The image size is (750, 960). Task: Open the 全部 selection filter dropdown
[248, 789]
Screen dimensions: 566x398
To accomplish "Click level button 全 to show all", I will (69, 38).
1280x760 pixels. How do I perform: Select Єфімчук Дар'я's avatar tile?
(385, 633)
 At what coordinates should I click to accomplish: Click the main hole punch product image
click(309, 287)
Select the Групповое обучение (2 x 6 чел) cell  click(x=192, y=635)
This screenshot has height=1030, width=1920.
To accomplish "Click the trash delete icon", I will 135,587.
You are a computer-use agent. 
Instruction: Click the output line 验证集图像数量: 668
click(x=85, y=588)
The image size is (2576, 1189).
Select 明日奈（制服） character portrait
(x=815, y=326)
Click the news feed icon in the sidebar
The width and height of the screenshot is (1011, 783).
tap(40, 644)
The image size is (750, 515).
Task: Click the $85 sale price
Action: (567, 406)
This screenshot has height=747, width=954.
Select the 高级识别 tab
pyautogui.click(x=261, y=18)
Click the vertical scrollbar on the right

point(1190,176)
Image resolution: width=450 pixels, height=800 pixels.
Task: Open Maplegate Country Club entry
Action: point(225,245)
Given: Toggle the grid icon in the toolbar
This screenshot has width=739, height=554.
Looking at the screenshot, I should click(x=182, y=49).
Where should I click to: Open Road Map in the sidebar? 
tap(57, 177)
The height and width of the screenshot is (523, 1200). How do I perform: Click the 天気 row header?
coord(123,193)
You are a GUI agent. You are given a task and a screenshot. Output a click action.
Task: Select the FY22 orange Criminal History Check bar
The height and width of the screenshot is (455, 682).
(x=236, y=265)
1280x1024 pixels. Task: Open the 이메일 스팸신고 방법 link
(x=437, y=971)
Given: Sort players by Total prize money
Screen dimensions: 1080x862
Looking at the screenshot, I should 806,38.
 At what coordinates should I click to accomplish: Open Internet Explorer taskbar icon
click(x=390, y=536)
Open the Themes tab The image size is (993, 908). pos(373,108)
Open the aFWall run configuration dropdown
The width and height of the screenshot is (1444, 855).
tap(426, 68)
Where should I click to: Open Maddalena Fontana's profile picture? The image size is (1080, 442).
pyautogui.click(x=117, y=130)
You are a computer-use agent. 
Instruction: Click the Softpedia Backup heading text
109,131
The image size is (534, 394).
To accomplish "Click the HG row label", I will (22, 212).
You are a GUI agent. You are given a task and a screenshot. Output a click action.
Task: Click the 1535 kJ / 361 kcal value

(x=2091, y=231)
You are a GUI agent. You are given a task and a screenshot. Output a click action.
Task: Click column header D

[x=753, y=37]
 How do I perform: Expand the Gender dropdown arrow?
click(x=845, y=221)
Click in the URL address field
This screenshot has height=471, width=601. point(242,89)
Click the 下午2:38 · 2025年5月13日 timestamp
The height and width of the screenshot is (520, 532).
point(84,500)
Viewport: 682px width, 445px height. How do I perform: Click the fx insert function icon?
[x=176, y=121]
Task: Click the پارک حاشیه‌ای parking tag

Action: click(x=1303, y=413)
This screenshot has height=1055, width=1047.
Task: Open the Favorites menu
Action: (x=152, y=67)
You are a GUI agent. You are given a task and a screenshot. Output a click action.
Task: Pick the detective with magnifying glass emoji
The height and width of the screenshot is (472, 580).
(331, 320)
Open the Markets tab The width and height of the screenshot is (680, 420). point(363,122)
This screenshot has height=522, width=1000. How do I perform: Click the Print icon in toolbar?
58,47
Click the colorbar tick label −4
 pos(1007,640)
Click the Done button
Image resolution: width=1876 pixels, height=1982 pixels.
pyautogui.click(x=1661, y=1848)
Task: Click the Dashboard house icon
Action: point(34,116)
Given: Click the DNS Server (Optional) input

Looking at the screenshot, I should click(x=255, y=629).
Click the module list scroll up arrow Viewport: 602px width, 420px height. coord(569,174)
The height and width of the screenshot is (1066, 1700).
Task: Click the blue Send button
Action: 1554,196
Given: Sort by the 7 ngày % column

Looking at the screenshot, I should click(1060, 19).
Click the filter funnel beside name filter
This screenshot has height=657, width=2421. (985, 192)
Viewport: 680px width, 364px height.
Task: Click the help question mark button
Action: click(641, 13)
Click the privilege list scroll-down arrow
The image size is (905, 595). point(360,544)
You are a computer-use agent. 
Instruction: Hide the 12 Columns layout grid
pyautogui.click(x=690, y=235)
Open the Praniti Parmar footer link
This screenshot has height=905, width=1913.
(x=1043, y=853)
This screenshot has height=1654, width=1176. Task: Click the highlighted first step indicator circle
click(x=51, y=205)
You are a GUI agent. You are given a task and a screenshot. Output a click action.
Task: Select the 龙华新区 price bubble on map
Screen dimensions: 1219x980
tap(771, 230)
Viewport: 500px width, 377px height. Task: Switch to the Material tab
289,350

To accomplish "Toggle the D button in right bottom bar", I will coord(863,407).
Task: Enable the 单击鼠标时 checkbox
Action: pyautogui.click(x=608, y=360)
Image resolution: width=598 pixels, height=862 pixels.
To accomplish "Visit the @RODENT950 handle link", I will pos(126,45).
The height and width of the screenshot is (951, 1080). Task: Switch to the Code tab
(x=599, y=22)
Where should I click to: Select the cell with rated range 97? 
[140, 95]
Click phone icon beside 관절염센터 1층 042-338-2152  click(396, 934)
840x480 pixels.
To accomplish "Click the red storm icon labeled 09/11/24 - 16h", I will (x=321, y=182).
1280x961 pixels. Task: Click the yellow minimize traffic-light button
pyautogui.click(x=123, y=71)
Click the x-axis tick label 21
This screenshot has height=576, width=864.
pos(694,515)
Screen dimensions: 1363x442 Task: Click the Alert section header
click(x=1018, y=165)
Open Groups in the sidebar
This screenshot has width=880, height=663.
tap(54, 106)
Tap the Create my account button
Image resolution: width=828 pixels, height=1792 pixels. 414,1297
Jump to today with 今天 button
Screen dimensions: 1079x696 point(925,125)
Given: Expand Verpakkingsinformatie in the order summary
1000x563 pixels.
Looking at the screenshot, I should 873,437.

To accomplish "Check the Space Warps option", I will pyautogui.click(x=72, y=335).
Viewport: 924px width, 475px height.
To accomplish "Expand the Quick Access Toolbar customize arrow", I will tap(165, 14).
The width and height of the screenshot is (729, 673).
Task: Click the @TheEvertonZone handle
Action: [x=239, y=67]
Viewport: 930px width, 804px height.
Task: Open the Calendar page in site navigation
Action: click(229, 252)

┄┄┄┄┄┄┄┄┄┄┄┄┄┄┄┄┄┄┄┄

Directions:
The full set of records must be output again exactly.

Output of the exercise:
The image size is (750, 960). Task: Open the 全部 selection filter dropdown
[248, 789]
Screen dimensions: 566x398
To accomplish "Click level button 全 to show all", I will (69, 38).
1280x760 pixels. How do I perform: Select Єфімчук Дар'я's avatar tile?
(385, 633)
 At what coordinates should I click to accomplish: Click the main hole punch product image
click(309, 287)
Select the Групповое обучение (2 x 6 чел) cell  click(x=192, y=635)
This screenshot has height=1030, width=1920.
To accomplish "Click the trash delete icon", I will 135,587.
You are a computer-use agent. 
Instruction: Click the output line 验证集图像数量: 668
click(x=85, y=588)
The image size is (2576, 1189).
Select 明日奈（制服） character portrait
(x=815, y=326)
Click the news feed icon in the sidebar
The width and height of the screenshot is (1011, 783).
tap(40, 644)
The image size is (750, 515).
Task: Click the $85 sale price
Action: (567, 406)
This screenshot has height=747, width=954.
Select the 高级识别 tab
pyautogui.click(x=261, y=18)
Click the vertical scrollbar on the right

point(1190,176)
Image resolution: width=450 pixels, height=800 pixels.
Task: Open Maplegate Country Club entry
Action: point(225,245)
Given: Toggle the grid icon in the toolbar
This screenshot has width=739, height=554.
Looking at the screenshot, I should click(x=182, y=49).
Where should I click to: Open Road Map in the sidebar? 
tap(57, 177)
The height and width of the screenshot is (523, 1200). How do I perform: Click the 天気 row header?
coord(123,193)
You are a GUI agent. You are given a task and a screenshot. Output a click action.
Task: Select the FY22 orange Criminal History Check bar
The height and width of the screenshot is (455, 682).
(x=236, y=265)
1280x1024 pixels. Task: Open the 이메일 스팸신고 방법 link
(x=437, y=971)
Given: Sort players by Total prize money
Screen dimensions: 1080x862
Looking at the screenshot, I should 806,38.
 At what coordinates should I click to accomplish: Open Internet Explorer taskbar icon
click(x=390, y=536)
Open the Themes tab The image size is (993, 908). pos(373,108)
Open the aFWall run configuration dropdown
The width and height of the screenshot is (1444, 855).
tap(426, 68)
Where should I click to: Open Maddalena Fontana's profile picture? The image size is (1080, 442).
pyautogui.click(x=117, y=130)
You are a computer-use agent. 
Instruction: Click the Softpedia Backup heading text
109,131
The image size is (534, 394).
To accomplish "Click the HG row label", I will (22, 212).
You are a GUI agent. You are given a task and a screenshot. Output a click action.
Task: Click the 1535 kJ / 361 kcal value

(x=2091, y=231)
You are a GUI agent. You are given a task and a screenshot. Output a click action.
Task: Click column header D

[x=753, y=37]
 How do I perform: Expand the Gender dropdown arrow?
click(x=845, y=221)
Click in the URL address field
This screenshot has height=471, width=601. point(242,89)
Click the 下午2:38 · 2025年5月13日 timestamp
The height and width of the screenshot is (520, 532).
point(84,500)
Viewport: 682px width, 445px height. How do I perform: Click the fx insert function icon?
[x=176, y=121]
Task: Click the پارک حاشیه‌ای parking tag

Action: click(x=1303, y=413)
This screenshot has height=1055, width=1047.
Task: Open the Favorites menu
Action: (x=152, y=67)
You are a GUI agent. You are given a task and a screenshot. Output a click action.
Task: Pick the detective with magnifying glass emoji
The height and width of the screenshot is (472, 580).
(331, 320)
Open the Markets tab The width and height of the screenshot is (680, 420). point(363,122)
This screenshot has height=522, width=1000. How do I perform: Click the Print icon in toolbar?
58,47
Click the colorbar tick label −4
 pos(1007,640)
Click the Done button
Image resolution: width=1876 pixels, height=1982 pixels.
pyautogui.click(x=1661, y=1848)
Task: Click the Dashboard house icon
Action: point(34,116)
Given: Click the DNS Server (Optional) input

Looking at the screenshot, I should click(x=255, y=629).
Click the module list scroll up arrow Viewport: 602px width, 420px height. coord(569,174)
The height and width of the screenshot is (1066, 1700).
Task: Click the blue Send button
Action: 1554,196
Given: Sort by the 7 ngày % column

Looking at the screenshot, I should click(1060, 19).
Click the filter funnel beside name filter
This screenshot has height=657, width=2421. (985, 192)
Viewport: 680px width, 364px height.
Task: Click the help question mark button
Action: click(641, 13)
Click the privilege list scroll-down arrow
The image size is (905, 595). point(360,544)
You are a computer-use agent. 
Instruction: Hide the 12 Columns layout grid
pyautogui.click(x=690, y=235)
Open the Praniti Parmar footer link
This screenshot has height=905, width=1913.
(x=1043, y=853)
This screenshot has height=1654, width=1176. Task: Click the highlighted first step indicator circle
click(x=51, y=205)
You are a GUI agent. You are given a task and a screenshot. Output a click action.
Task: Select the 龙华新区 price bubble on map
Screen dimensions: 1219x980
tap(771, 230)
Viewport: 500px width, 377px height. Task: Switch to the Material tab
289,350

To accomplish "Toggle the D button in right bottom bar", I will coord(863,407).
Task: Enable the 单击鼠标时 checkbox
Action: pyautogui.click(x=608, y=360)
Image resolution: width=598 pixels, height=862 pixels.
To accomplish "Visit the @RODENT950 handle link", I will pos(126,45).
The height and width of the screenshot is (951, 1080). Task: Switch to the Code tab
(x=599, y=22)
Where should I click to: Select the cell with rated range 97? 
[140, 95]
Click phone icon beside 관절염센터 1층 042-338-2152  click(396, 934)
840x480 pixels.
To accomplish "Click the red storm icon labeled 09/11/24 - 16h", I will (x=321, y=182).
1280x961 pixels. Task: Click the yellow minimize traffic-light button
pyautogui.click(x=123, y=71)
Click the x-axis tick label 21
This screenshot has height=576, width=864.
pos(694,515)
Screen dimensions: 1363x442 Task: Click the Alert section header
click(x=1018, y=165)
Open Groups in the sidebar
This screenshot has width=880, height=663.
tap(54, 106)
Tap the Create my account button
Image resolution: width=828 pixels, height=1792 pixels. 414,1297
Jump to today with 今天 button
Screen dimensions: 1079x696 point(925,125)
Given: Expand Verpakkingsinformatie in the order summary
1000x563 pixels.
Looking at the screenshot, I should 873,437.

To accomplish "Check the Space Warps option", I will pyautogui.click(x=72, y=335).
Viewport: 924px width, 475px height.
To accomplish "Expand the Quick Access Toolbar customize arrow", I will tap(165, 14).
The width and height of the screenshot is (729, 673).
Task: Click the @TheEvertonZone handle
Action: [x=239, y=67]
Viewport: 930px width, 804px height.
Task: Open the Calendar page in site navigation
Action: click(229, 252)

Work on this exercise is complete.